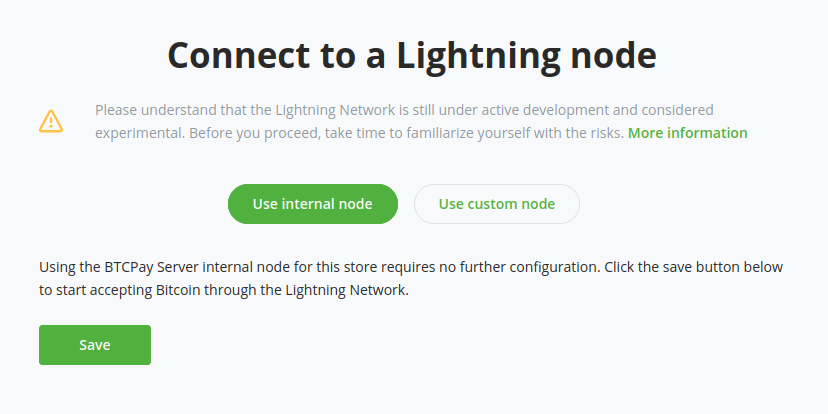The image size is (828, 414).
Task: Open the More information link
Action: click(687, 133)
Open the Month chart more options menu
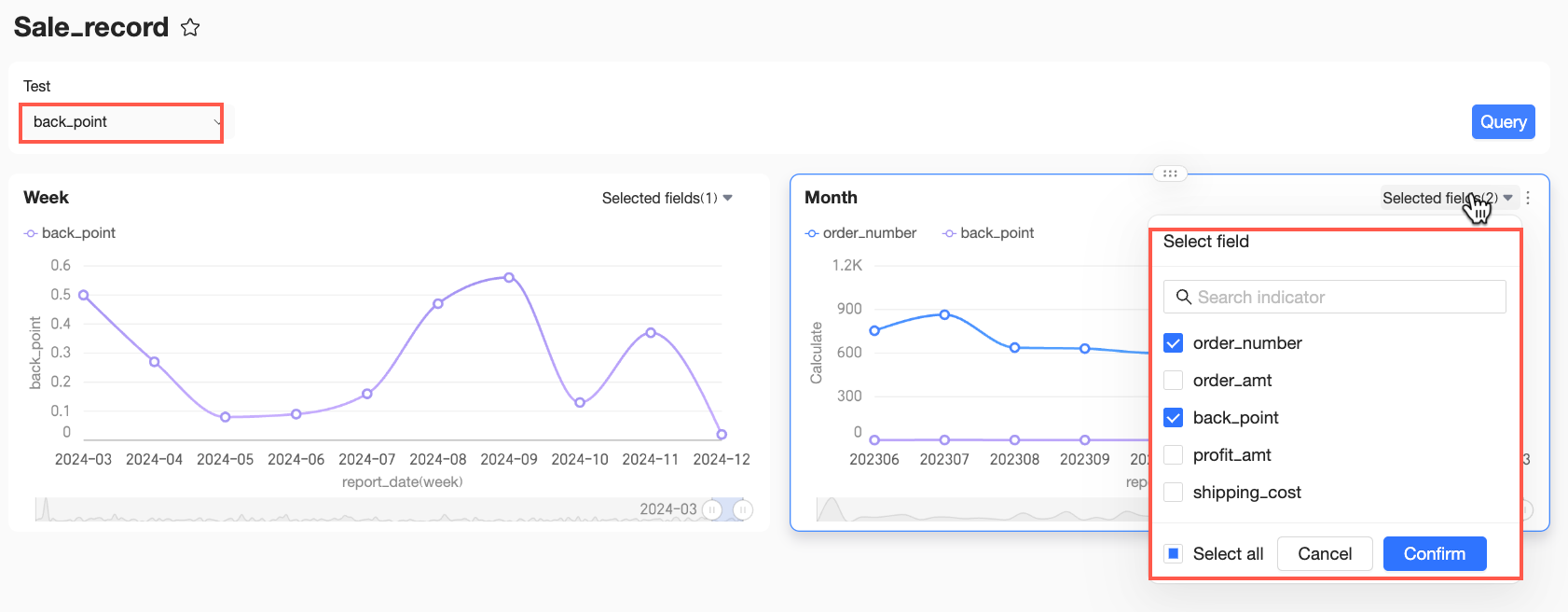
--
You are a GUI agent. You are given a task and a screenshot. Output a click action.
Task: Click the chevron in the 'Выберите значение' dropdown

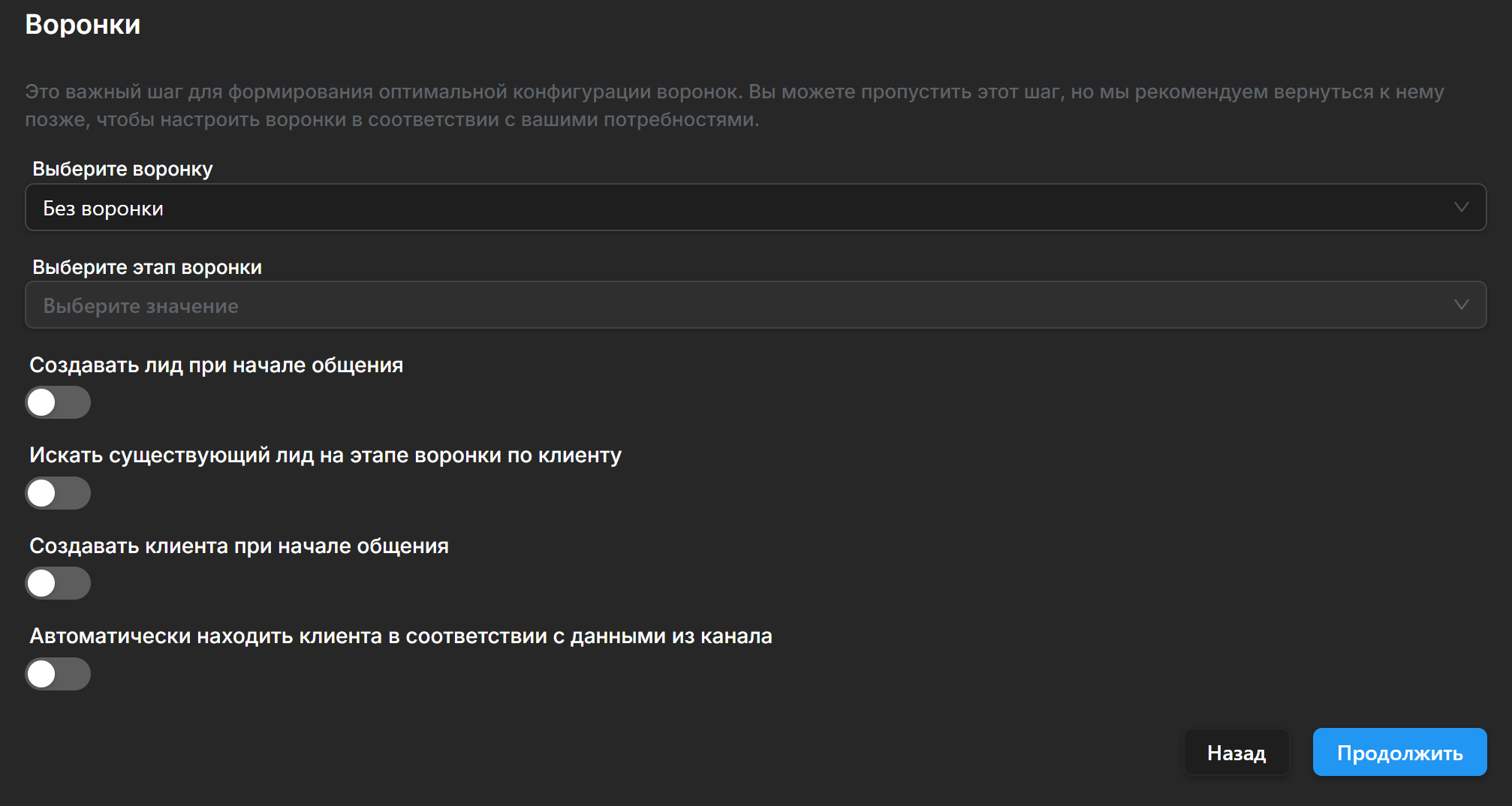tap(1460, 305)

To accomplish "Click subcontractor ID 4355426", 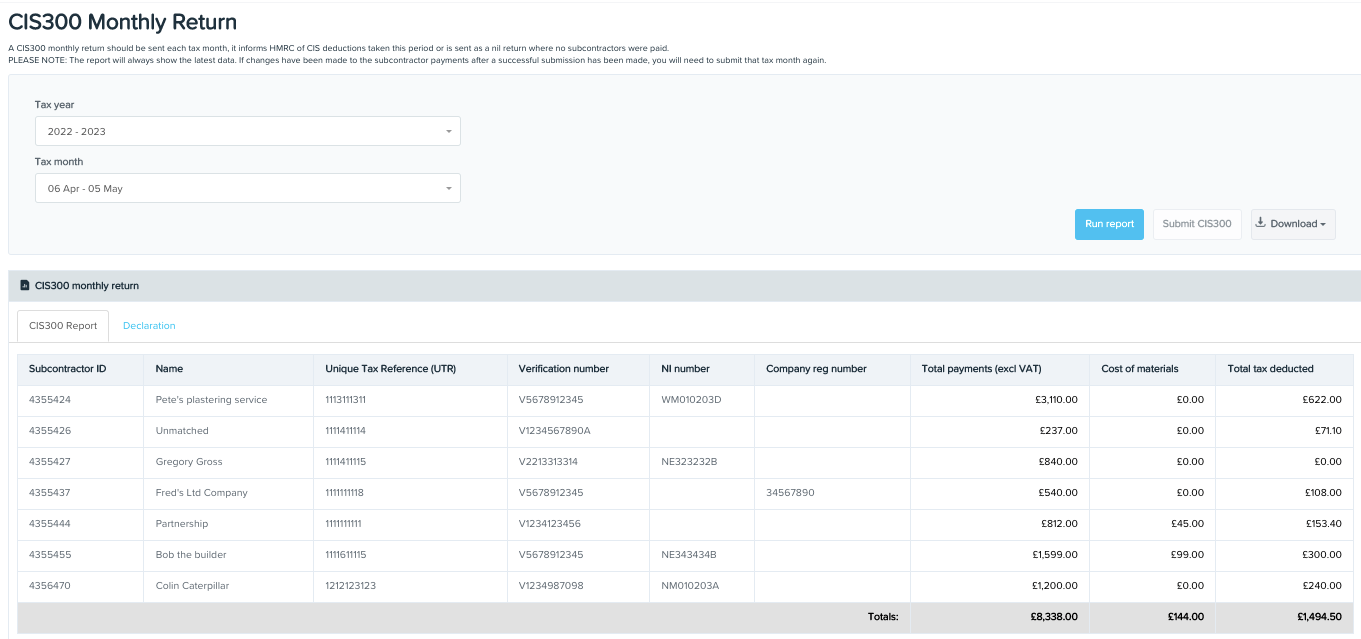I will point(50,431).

§ EXERCISE BRIEF
Pull out every line of the listing above that contains the word "Open", matching case exactly.

§ EXERCISE OUTPUT
Task: Open the More information link
Open the Month chart more options menu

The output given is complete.